We do have a classic family photo with both my Dad and brother wearing matching Superman shirts (and capes!). But I knew my father was wearing a costume just as much as my brother was.

Lucky kids are those who go through the growing up trauma of learning that their Dad isn’t a superhero.  Unlucky kids know this immediately – they have no father or their father is emotionally distance or physically and verbally abusive.  They know their Dad as a villain. Maybe, as they grow older, they begin to see him as a terribly flawed human being.

The rest of us know our Dads as heroes.  Then, as we grow older, we begin to see them as flawed human beings.
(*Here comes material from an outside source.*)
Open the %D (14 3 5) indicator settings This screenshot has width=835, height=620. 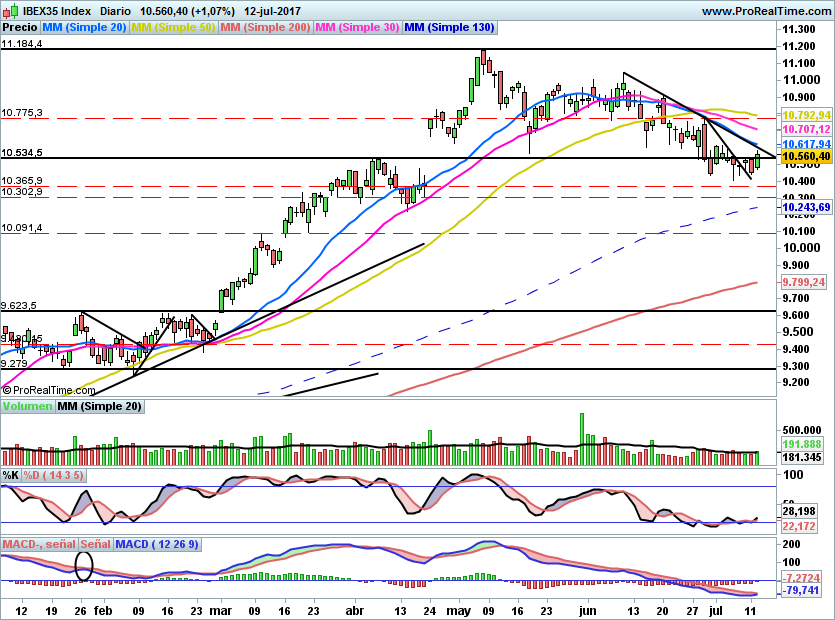pyautogui.click(x=53, y=476)
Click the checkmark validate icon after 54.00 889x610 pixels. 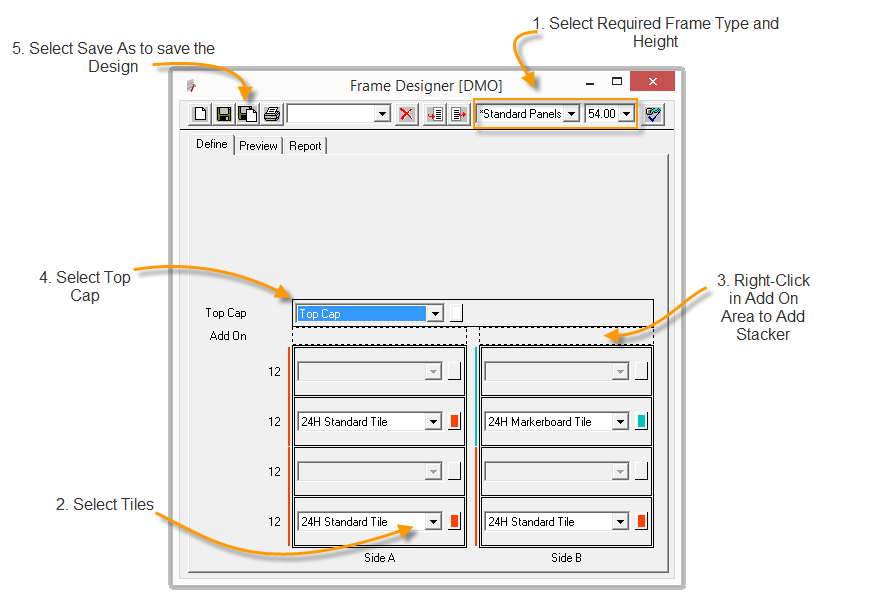pos(654,114)
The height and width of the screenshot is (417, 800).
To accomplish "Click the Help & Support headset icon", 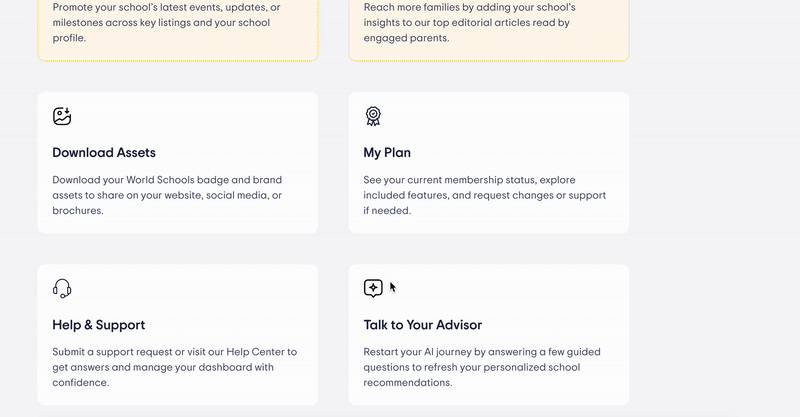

Superhero —-> Flawed human being <—- Villain

The hints are always there.  Your Dad goes to sleep at night just like any other human. Bad things happen on TV or you drive past a car accident and your Dad doesn’t “disappear” briefly with no explanation for his sudden departure.  Your Dad doesn’t wear spandex under his clothes.  Your Dad looks the same with or without glasses.  Your Mother is not Lois Lane.

But seriously.  The hints are there.  You fall down the stairs and bruise your knee.  Your brother gets lost in the woods with his best friend for hours and although your Dad frantically searches, your brother eventually reappears on his own, having found his way home, not riding safely on the triumphant shoulders of your Dad.  Your Dad doesn’t hold you tight enough on the Raging River and you slip under the water, below lots of feet and inner tubes where you realize you are stuck and cannot get back up to the surface.  This happens again in the Wave Pool.  Although most people like your Dad, a few people don’t.  You are vaguely aware of this as a child although never quite sure who they are or why they don’t like your Dad.  There are hushed conversations between your parents, no raised voices, but enough discussions throughout your childhood that you get the idea that your Mom doesn’t think your Dad is perfect.  Which means that your Dad probably isn’t perfect. Mothers know these things.

And you realize that your Dad will do his best to keep you healthy and fed and financially cared for. But he can’t make people like you. He can’t stop rejection from happening. He cannot get you into college and find you a job and buy you every Christmas present that you’ve thought about wanting but haven’t expressly written down on your wish list.

And this is a relief.

Because if your Dad isn’t SuperDad, then you don’t have to be SuperKid.  You can just be blessedly, weirdly, comfortably, normal. Since the propensity to love has nothing to do with the depth of flaws, you have nothing to worry about.

My Dad isn’t Superman. He can’t save the world. But what he does do is…

  • Get excited when I call him at work.  Say over and over again “this was so nice! Call me again sometime!”
  • Tell me over and over again how proud he is of me.
  • Get really excited when I come home and tell me how happy he is.  For instance, “Well, now that you’re home, Christmas can officially begin!”
  • Tease me so much that I wonder what life would be like without a jokester father and a how-far-can-I-push-the-envelope brother.  Then dismiss the fantasy as boring.
  • Attempt to develop interest in sports.  Because he ended up with a son who doesn’t follow them and 3 daughters and two son-in-laws who do.
  • Cook really fantastic meals. Like Chinese food and omelettes.  And once, when we were little and had read Amelia Bedelia books way too often, cream puffs. They took hours.
  • Support us in whatever whenever for however long it takes.  And if anyone has ever sat through a 4 hour dance recital where your child was showcased for exactly 22 seconds, you know what I’m talking about.
  • Find more parental pride in any of our accomplishments than he ever does in his own.
  • Love my mom.
  • Pretend he loves all of his kids equally even though I know I’m his favorite. (Just kidding.)

Who wants SuperDad when you can have imperfect-excited-proud-happy-teasing-chef-ballet-viewing-loving-won’t-care-that-this-sentence-contains-poor-grammar-General-Tsao’s-stirfrying-Dad?

I thought you’d agree.


2 Responses to “My Dad Isn’t Superman”

  1. Meredith Ann January 27, 2012 at 12:22 am #

    Your dad may not be superman, but he is a really special and wonderful “uncle” to so many of us…and we probably don’t/didn’t tell home that nearly enough. 🙂 great post, Liz!